I have been doing some product shots and am having trouble getting a true white background.  Im using a light tent with a light on either side ond one on top. The lights are 3500k so i tried setting my WB to 3600 and 3400k (D200 doesn't do 3500K) and the background is still not truely white, it typicaly comes out with a slight bluish or grey cast.  I also tried setting WB specifically for the lighting setup in the preset mode.  This still did not work. I am real close on some shots but others get a slight color cast on the background. Any ideas on how I can get a white background?


----------



## Rock (Feb 14, 2008)

I don't know how to do it on your Nikon but on my canon I take a shot of the back ground first and use it to set custom WB for all the shots after.

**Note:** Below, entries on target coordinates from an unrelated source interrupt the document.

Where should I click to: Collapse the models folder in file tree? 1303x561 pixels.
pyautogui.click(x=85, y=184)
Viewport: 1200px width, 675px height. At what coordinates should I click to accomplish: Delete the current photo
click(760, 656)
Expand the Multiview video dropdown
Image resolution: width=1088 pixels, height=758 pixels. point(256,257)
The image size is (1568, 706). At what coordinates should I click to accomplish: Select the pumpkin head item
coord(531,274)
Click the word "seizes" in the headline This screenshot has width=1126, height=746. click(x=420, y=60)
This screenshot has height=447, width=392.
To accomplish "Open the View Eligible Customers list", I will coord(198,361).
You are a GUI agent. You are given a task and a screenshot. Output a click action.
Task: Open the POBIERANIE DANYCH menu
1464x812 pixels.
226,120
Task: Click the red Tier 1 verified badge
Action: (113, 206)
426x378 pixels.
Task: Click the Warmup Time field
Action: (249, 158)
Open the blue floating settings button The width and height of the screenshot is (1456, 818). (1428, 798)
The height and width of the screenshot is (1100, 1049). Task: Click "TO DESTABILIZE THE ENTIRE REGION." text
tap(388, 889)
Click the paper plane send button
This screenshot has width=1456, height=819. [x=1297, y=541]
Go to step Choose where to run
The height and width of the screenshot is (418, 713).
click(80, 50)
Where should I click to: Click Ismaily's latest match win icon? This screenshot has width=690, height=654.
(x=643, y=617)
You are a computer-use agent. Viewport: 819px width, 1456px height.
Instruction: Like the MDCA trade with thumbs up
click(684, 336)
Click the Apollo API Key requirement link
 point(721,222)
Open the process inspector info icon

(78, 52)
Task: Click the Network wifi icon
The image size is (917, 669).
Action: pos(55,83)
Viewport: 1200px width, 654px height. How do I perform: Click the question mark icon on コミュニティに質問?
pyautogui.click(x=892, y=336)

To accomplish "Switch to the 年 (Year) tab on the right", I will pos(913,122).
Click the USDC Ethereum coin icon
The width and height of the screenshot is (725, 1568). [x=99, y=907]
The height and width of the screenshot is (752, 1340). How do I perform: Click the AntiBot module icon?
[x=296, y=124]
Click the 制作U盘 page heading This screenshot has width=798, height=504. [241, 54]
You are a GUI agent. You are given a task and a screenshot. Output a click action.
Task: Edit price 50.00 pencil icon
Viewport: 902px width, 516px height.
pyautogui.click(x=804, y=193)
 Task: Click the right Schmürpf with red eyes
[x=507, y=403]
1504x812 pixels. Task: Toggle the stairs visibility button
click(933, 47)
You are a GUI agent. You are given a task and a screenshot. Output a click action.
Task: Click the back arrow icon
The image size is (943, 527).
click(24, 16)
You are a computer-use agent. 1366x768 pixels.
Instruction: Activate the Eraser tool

Oh and there is always PS..... I sometimes go that way if I have too....


----------



## cameramike (Feb 14, 2008)

shoot in raw and adjust the w\b afterwards.


----------



## dipstick (Feb 15, 2008)

If you get a  "grey cast" it sounds more like an exposure issue than a wb issue. It could be that your background simply isn't exposed bright enought. If you post an example it will be a lot easier to tell and give you good advice!


----------



## Atropine (Feb 15, 2008)

As said, use manual wb from a shot of the set-up or shoot raw and make a preset in adobe camera raw. You should also crank up the exp comp one step or more to really get the bg white. I do this kind of shooting a lot and I still have to fine tune the levels in ps to obtain a good balance btw getting the suitable amount of natural shadow and detail in the products. Also make sure the bg really is white. A lot of the white paper backgrounds companies are selling have a slight yellow tone to it, not perfect for this kind of photos.


----------



## craig (Feb 18, 2008)

Post an example.

Love & Bass


----------